ROMA - “Siamo molto provati. Non sento mio figlio da due mesi, da quando lo hanno portato via”, spiega Armanda, la madre del cooperante Alberto Trentini, scomparso dopo essere stato arrestato in Venezuela il 15 novembre. 

“Lui ora è ostaggio di quel Paese, ma è solo una pedina.
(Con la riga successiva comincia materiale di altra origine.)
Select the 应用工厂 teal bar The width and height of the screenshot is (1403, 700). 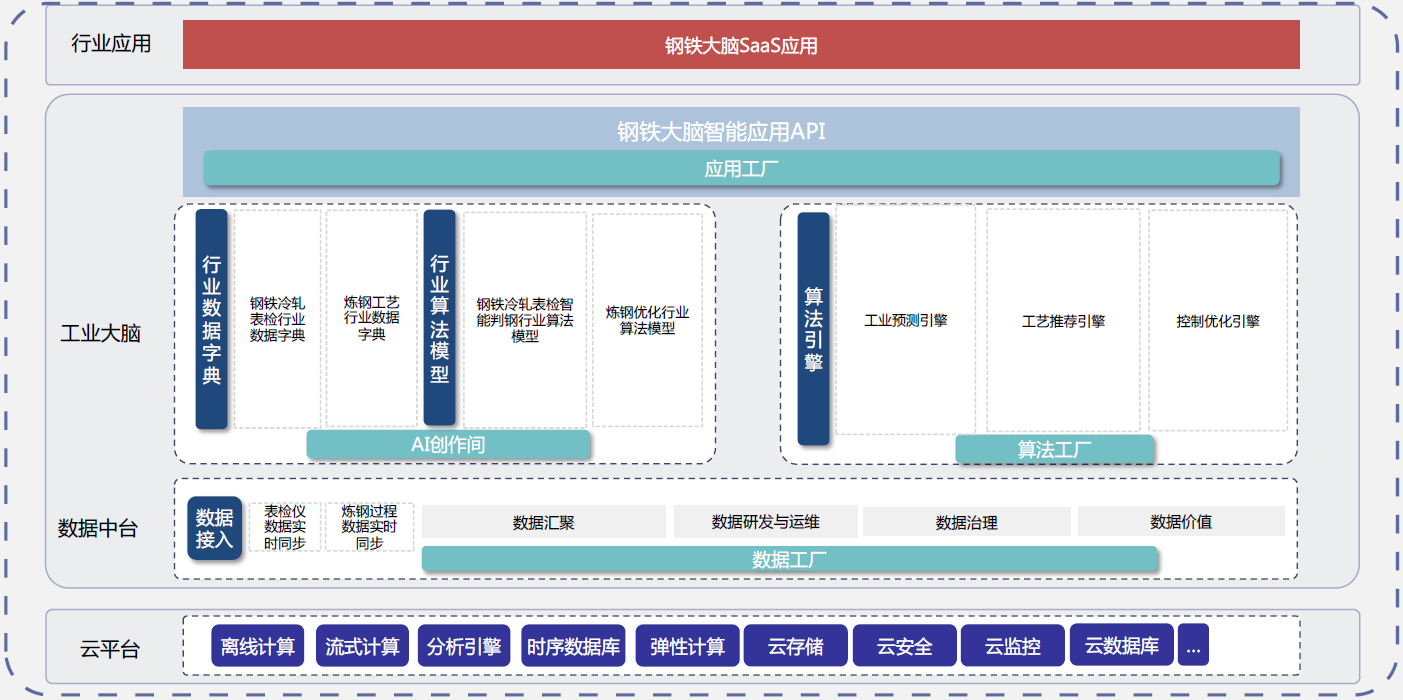pos(741,169)
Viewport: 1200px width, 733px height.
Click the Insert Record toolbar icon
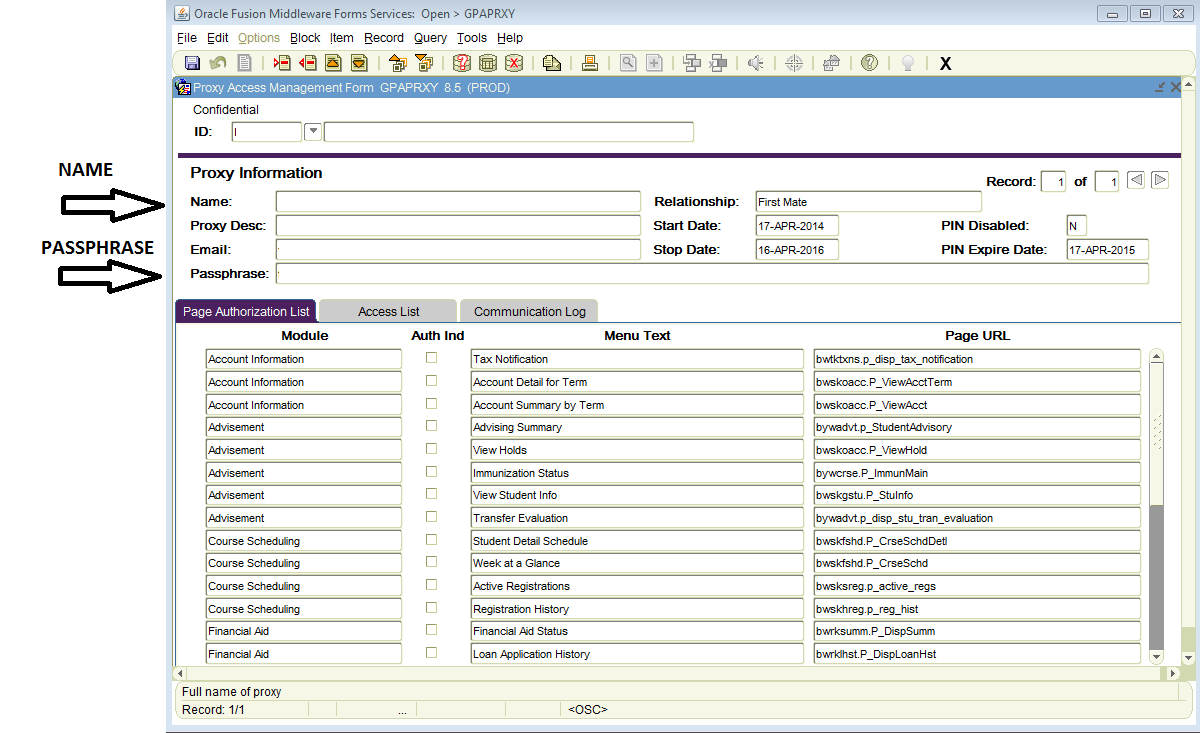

Bisogna forzare il silenzio su questa vicenda, forse l’interrogazione parlamentare ha cominciato a smuovere le coscienze”, aggiunge la donna, riferendosi all’iniziativa portata avanti da alcuni deputati di opposizione, tra cui Fabio Porta, sentito ieri a questo proposito da Il Globo. 

È di ieri anche l’appello al governo italiano da parte della famiglia, che in una nota diffusa con l’avvocato Alessandra Ballerini chiede di “porre in essere tutti gli sforzi diplomatici possibili e necessari, aprendo un dialogo costruttivo con le istituzioni venezuelane, per ripotare a casa Alberto e garantirne l’incolumità”. 

Dopo questo appello, pubblicato contemporaneamente all’interrogazione parlamentare urgente presentata da alcuni deputati dell’opposizione, il ministro degli esteri Antonio Tajani annuncia su X di aver fatto convocare l’incaricato d’affari del Venezuela “per protestare con forza per la mancanza di informazioni sulla detenzione del cittadino italiano”.  

Il diplomatico venezuelano era già stato chiamato alla Farnesina il 13 dicembre, meno di un mese dopo l’arresto di Trentini, per richiedere un tempestivo e risolutivo intervento sulla vicenda, che non si è però concretizzato. 

La Ong Humanity and Inclusion, con cui Trentini collaborava al momento dell’arresto, ha confermato che lui e il conducente che lo accompagnava sono stati fermati durante un controllo di sicurezza, e da allora non si hanno notizie del loro stato o del motivo della detenzione. L’organizzazione ha dichiarato di essersi mobilitata per ottenere il loro rilascio, ma al momento non vuole fornire ulteriori dettagli per non compromettere le indagini e i negoziati in corso.

Oltre al caso del cooperante italiano, Tajani afferma di aver protestato contro “l’espulsione di tre nostri diplomatici da Caracas”, riferendosi alla notizia secondo cui il governo di Nicolás Maduro avrebbe ridotto a tre il numero di diplomatici che possono essere accreditati presso le ambasciate francese, italiana e olandese, a causa della risposta “ostile” dei loro governi al proprio insediamento per un terzo mandato. 

Il ministero degli Esteri venezuelano ha aggiunto che i diplomatici avrebbero bisogno di autorizzazione scritta per viaggiare per più di 40 kilometri da Plaza Bolivar, nel centro di Caracas. Una restrizione incompatibile con il loro status e lavoro.